### Data extract:
----
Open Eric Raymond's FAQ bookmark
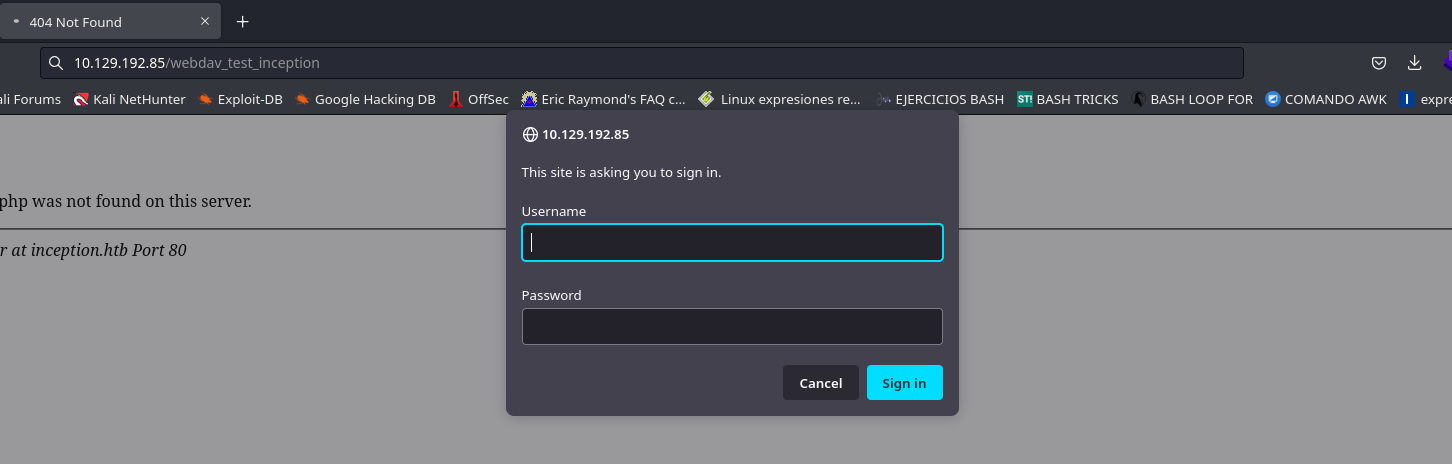Viewport: 1452px width, 464px height. point(604,99)
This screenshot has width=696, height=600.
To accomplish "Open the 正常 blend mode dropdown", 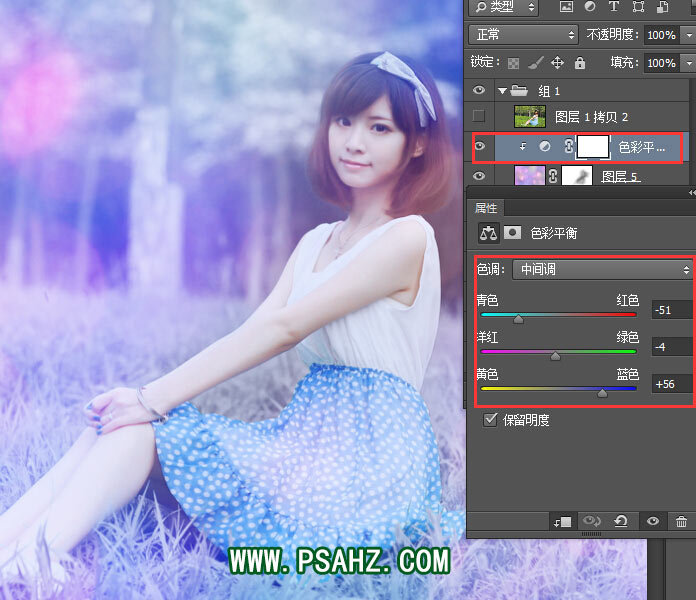I will (x=524, y=35).
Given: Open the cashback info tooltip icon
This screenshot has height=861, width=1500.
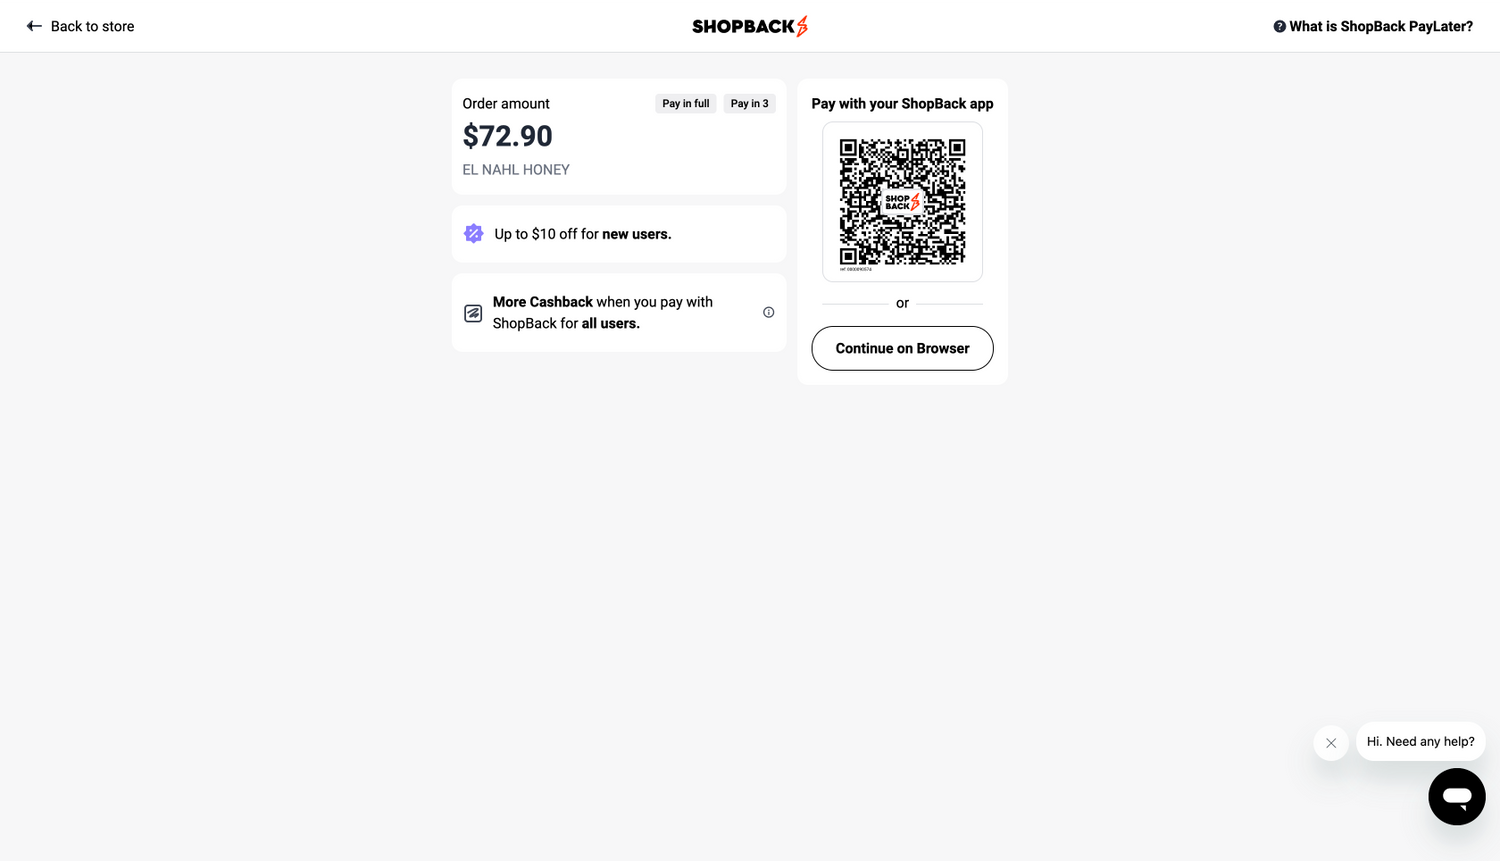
----
### Aim of the task:
Copy out every line of the data that includes the word "This".

### Solution to the problem:
This screenshot has width=696, height=600.
This screenshot has height=861, width=1500.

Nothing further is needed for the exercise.